Material shown –
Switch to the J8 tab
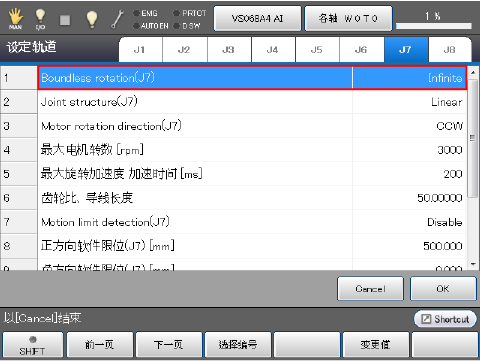This screenshot has width=480, height=361. pyautogui.click(x=450, y=50)
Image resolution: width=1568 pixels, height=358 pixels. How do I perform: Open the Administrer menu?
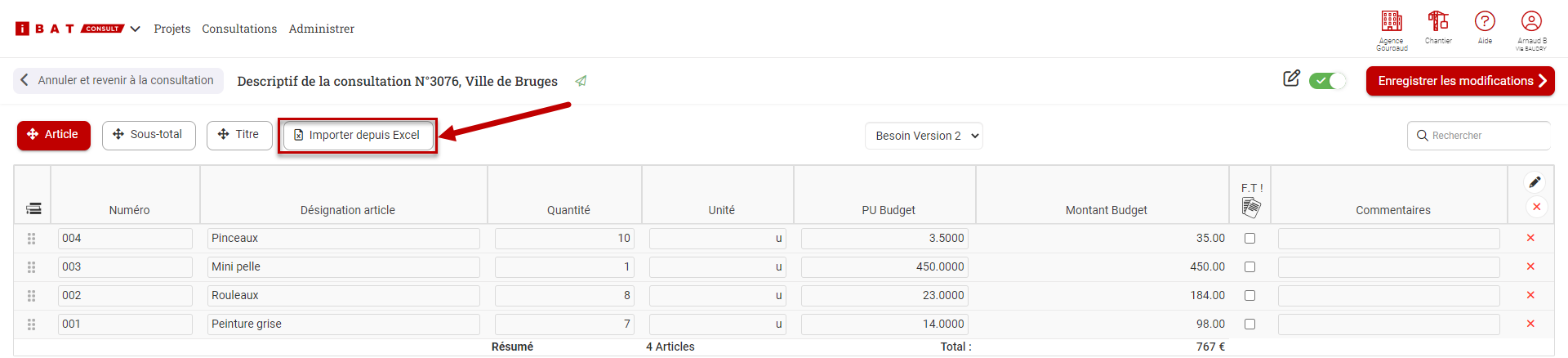coord(321,29)
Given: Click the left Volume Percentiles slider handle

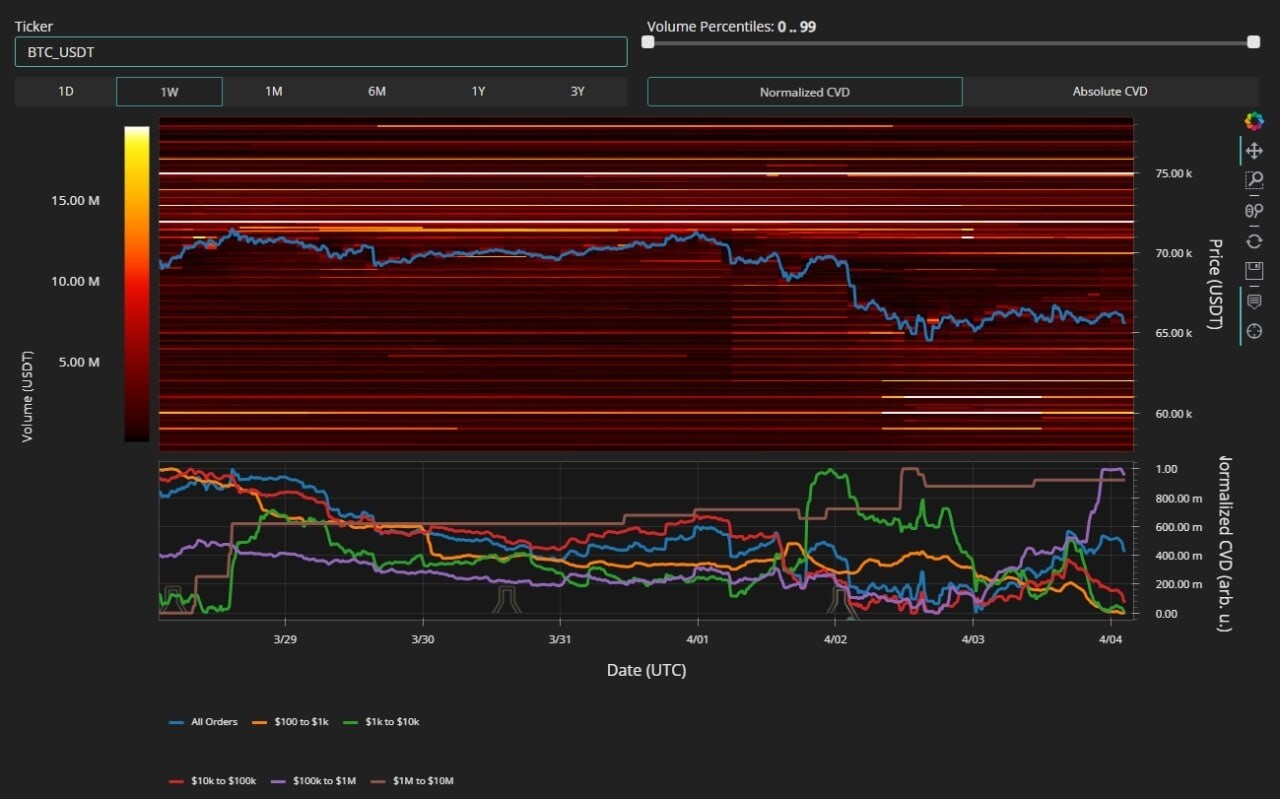Looking at the screenshot, I should click(648, 42).
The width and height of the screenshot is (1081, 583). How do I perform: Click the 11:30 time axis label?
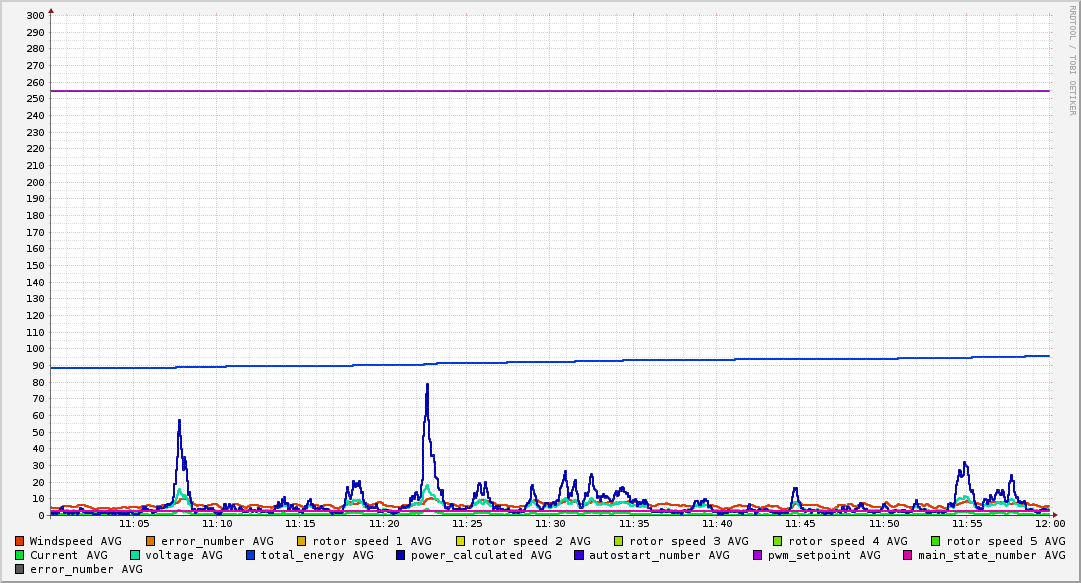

Given problem – Can you write out the rows above again with every "How do I perform" renamed to "How can I do", everything else unchanged and the pictures left out?

Output for this task –
Switch to the J8 tab
This screenshot has width=480, height=361. pyautogui.click(x=450, y=50)
Image resolution: width=1568 pixels, height=358 pixels. How can I do: Open the Administrer menu?
coord(321,29)
Given: Click the left Volume Percentiles slider handle

Looking at the screenshot, I should click(648, 42).
The width and height of the screenshot is (1081, 583). How can I do: Click the 11:30 time axis label?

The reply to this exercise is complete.